Banerjee also adds that while demand for food delivery boys continues to stay strong through his portal TeamLease, online pharmacies such as PharmEasy and Medica are also hiring workers for fulfilling deliveries. A similar spurt in demand for blue-collar workers was witnessed by Banerjee in the retail space as well.

“In October, Spencer’s retail chain was looking to hire 3,000 workers in a period of seven days for packing and loading products. A similar demand was witnessed for ecommerce companies during the October festive season,” he says. 

Pandemic Impact On Indian Startups Will Remain

While blue-collar hirings picking up augurs well for India’s gig economy, concerns about their work conditions remain. Since September, delivery workers of Indian foodtech unicorn Swiggy have held intermittent strikes in Chennai, Hyderabad and Noida to protest against a reduction in their wages and the removal of monthly incentives. While the company claims that the wages are at par with industry standards, the workers allege that their minimum payout per order has fallen from INR 35 to INR 15 per order. 

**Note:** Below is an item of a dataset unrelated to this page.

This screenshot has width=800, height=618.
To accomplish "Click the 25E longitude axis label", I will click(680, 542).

However, Agarwala of BetterPlace says that the protests have been more about a reduction in income (not wages), due to decreased orders coming through Swiggy. He adds that food delivery startups are mindful of the workers’ concern and are providing them with free food, stay facility with regular sanitisation protocols, health and accident insurance and other such benefits.

Nevertheless, the extent of the damage caused by the Covid-19 pandemic on the Indian startup economy is apparent. It has already left millions of people jobless and created a liquidity crisis in many places. Covid-19 has manifestly altered the market and how its players perceive their role and business’ performance. 

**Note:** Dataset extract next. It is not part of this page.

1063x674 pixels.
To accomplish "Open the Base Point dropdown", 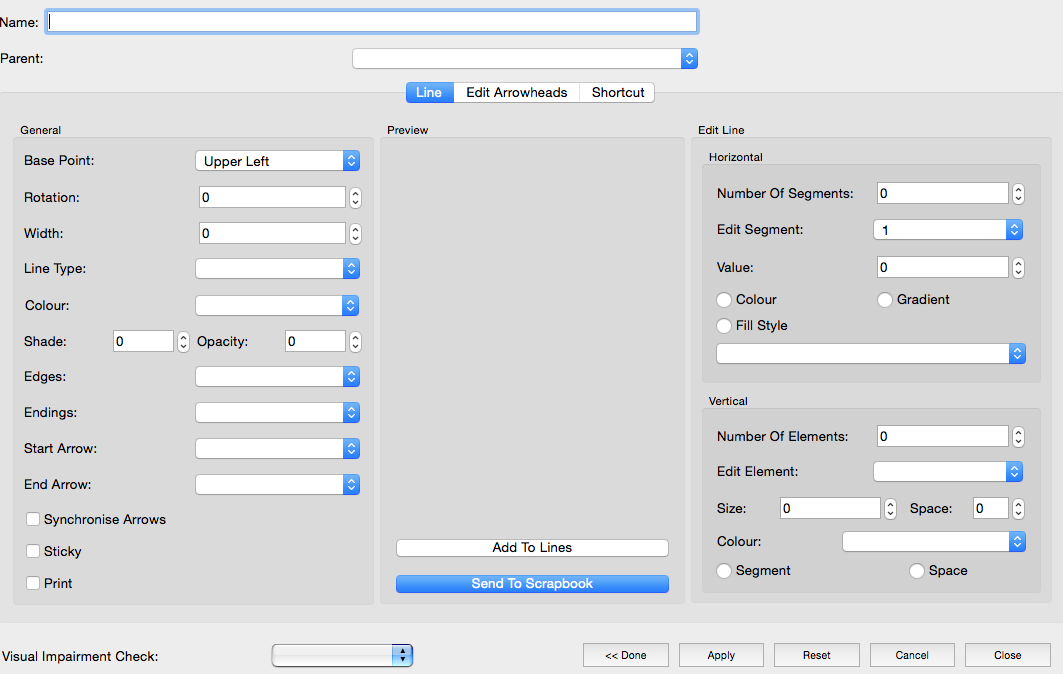I will pyautogui.click(x=277, y=161).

For instance, once-lauded metrics such as gross revenue and total addressable market have been usurped by sustainability-focused goals like EBITDA and economies of scale. 

An Inc42 report from July revealed that this year could see several Indian startups in the consumer internet space, in sectors such as travel and tourism, and entertainment and merchandising, go for down-rounds — when the company’s valuation is lower than in a previous financing round.